あまり何度も連続してセルモーターを使うと、今度はバッテリーが上がってしまいそうで怖い。

はたして運転手はエンジンの故障を直せるのだろうか。それとも車掌がそういう技能を持っているのだろうか。
まさか「この中にエンジニアはいらっしゃいませんか~」と聞いて回るのではないだろうなあ。

運転席ではなにやらやっているようだが、このバスは運転席と客室との間に仕切りがあり、また私の席は後ろの方なので良く見えない。

まあとにかく私が気をもんでどうにかなる問題でもないと、バスを降りて外に出てみることにした。

ちょうど朝日が昇って来るところであった。きれいだなあ。

外から運転席を覗くと運転手ではない男が二人、エンジンをいじっていた。
元々バスに乗り組んでいるエンジニアなのか、たまたま乗り合わせた技能者なのかはわからないが、黙々と作業する男を見たらなんとかなりそうな気がして来た。20分ほども経っただろうか、バスは再び息を吹き返した。
エンジン音はちょっと頼りなく聞こえなくもなかったが、確かにエンジンは回っている。

私は思わず拍手をした。
周りのインド人も拍手をした。
乗客に一体感が生まれた瞬間であった。

そんな乗客の共通の祈りが通じたのか、その後バスはエンストすることもなくブジまで走り続けた。

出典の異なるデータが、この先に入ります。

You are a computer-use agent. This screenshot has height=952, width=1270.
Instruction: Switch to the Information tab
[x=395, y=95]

ただ一度、工事のために作られたう回路がかなり深くくぼんでいて、バスは後のバンパーを激しく地面に打ち付けてしまった。
すでにあちこちぶつけてボコボコのバスなのに、わざわざ路肩に停めて運転手と車掌が確認に行ったほどのダメージであったので、はたしてこの後予定通り走れるのか心配されたが、これもなんとかなった。

このようにインドでは不測の事態というのが実に多い。
日本では当たり前のことがここでは当たり前ではなく、「普通」というのが本当にありがたく思えて来る。

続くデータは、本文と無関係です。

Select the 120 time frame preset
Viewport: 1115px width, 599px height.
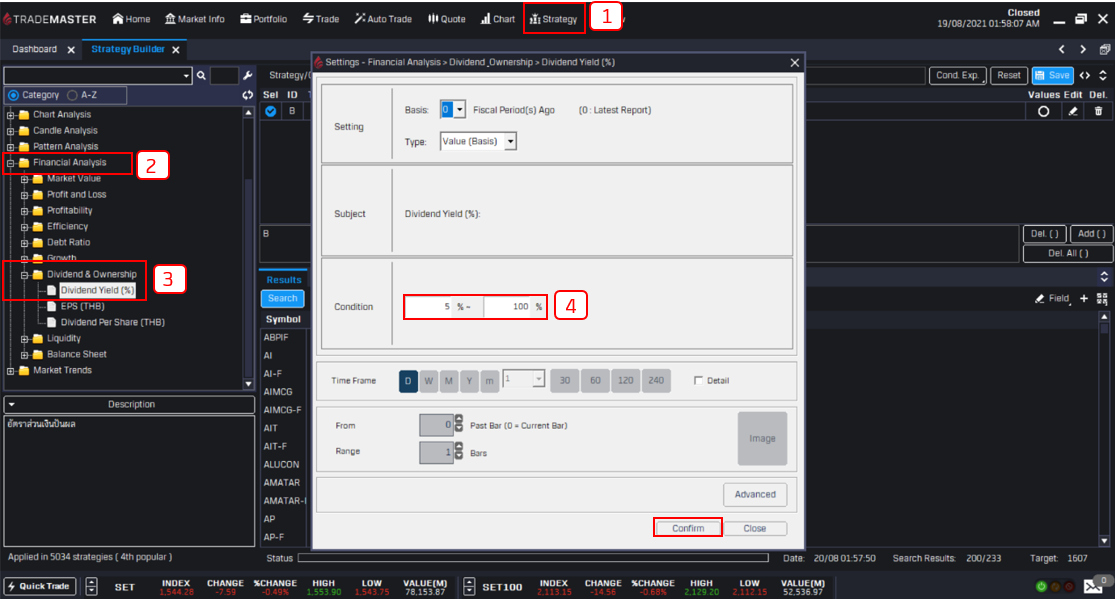[627, 381]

結局エンストしたこともあり、ブジまでは8時間半かかった。長距離の路線バスではたいていそうなのだが、今回も始発のジャムナガルから終点のブジまで乗ったのは、乗務員を除けばわれわれ二人だけのようであった。

そんな乗務員とは長旅を乗り切った仲間として、いつも握手で別れるのであるが、今回はいつもより心持ち強く握手をして、バスを降りた私であった。